Authors: Megan Hart
Behind her, she heard the shouting, the moving chairs. She saw the lounge all around them, and Sandra capering with glee behind the pillar. But in front of her knelt Henry, not Spider…even as she caught sight of waking Henry ducking and running from Marco’s steady pursuit.
“I’m not here, I’m not there,” Henry said. “I can’t explain, Tovahleh, but they’ve done something.”
“Who? The boy?”
“The woman and the jackal-headed man.”
She shook her head, reaching for him. “Spider, they’re the same—”
“I’m not Spider now,” Henry said sadly. “I can’t help you, doll, you’ve got to go.”
Tovah shook her head again. “No. Listen to me, Henry, the boy, the woman and the dogman, they’re the same person. I felt it the last time, when Ben and I were on the beach. It’s why we could only shape them away when we were all together. You have to—”
“I can’t, lovey.” Henry shook his head, drawing away. The room behind him faded to gray, then black, a shifting hole in the Ephemeros. “They’re holding me.”

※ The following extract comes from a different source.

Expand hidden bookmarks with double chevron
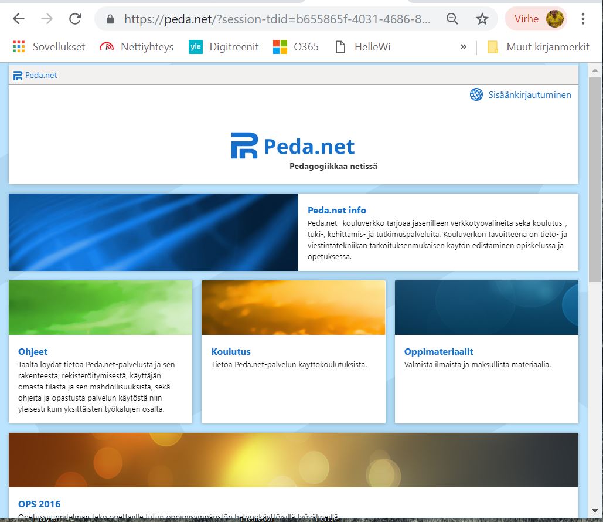Image resolution: width=603 pixels, height=522 pixels. [x=464, y=47]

“We’ll find you!” she shouted after him. “Ben and I. We’ll come after you, Spider!”
Henry/Spider shook his head, stepping back. “Too dangerous…”
“No!”
The world rocked around her again.
Face, meet floor.
The stinging odor of ammonia burned her nose and shook her awake with streaming eyes and coughs. Marco patted her back gently.
“You okay?” he asked, gripping her arm to help her up. “You need a doc?”

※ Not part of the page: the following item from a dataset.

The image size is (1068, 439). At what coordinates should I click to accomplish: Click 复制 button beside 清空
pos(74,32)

Tovah shook her head. “No. I’m okay. It just hurts.”
“Hurts a lot,” offered Alonzo from his place across the room.
She looked around. A whirlwind had swept through the lounge while she’d been passing out. Sandra bit her fingernails in the corner across from Alonzo while the young man in flannel had disappeared.
“Henry?” Tovah asked.
Marco pointed to the far side of the room, where Henry sagged in the arms of two orderlies. “He’s been sedated.”

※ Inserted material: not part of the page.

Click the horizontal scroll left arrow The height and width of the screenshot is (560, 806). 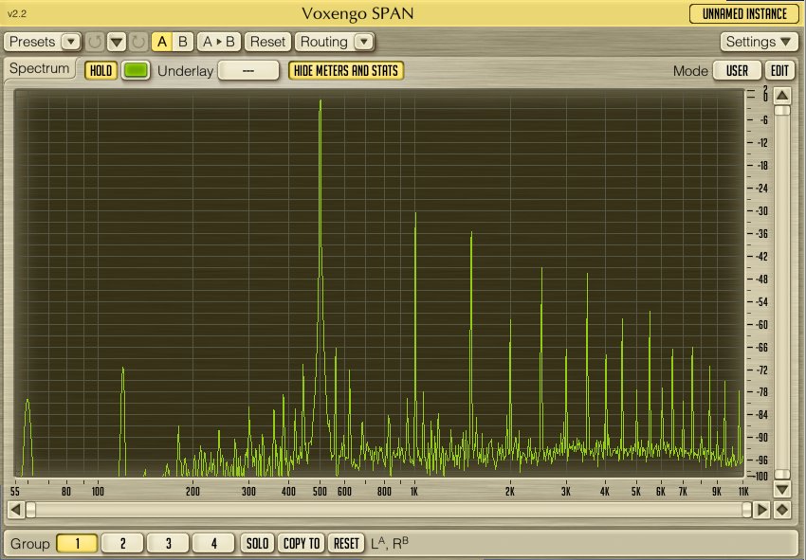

“Is that…” She shook her head, knowing nothing she could say would take back the drugs they’d already given him. “Will he be okay?”
Marco shrugged. “As okay as he can be, I guess. You sure you’re all right? That looks bad.”
She looked at the fresh red roses blooming on her pants. “Damn.”
“Let me bring you some gauze, at least.” Marco stood, towering over her.
“No. It’ll be fine until I can get home.” The lie clicked from behind her teeth. She didn’t want Marco fussing. She needed to get home, get into bed.
Find Ben.
“You sure?” Marco looked skeptical. His strong fingers unpinned the fabric and probed the top edge of the bandages, heedless of her hiss of pain or the fact he might be taking liberties. “I think one of the docs should see this. Really.”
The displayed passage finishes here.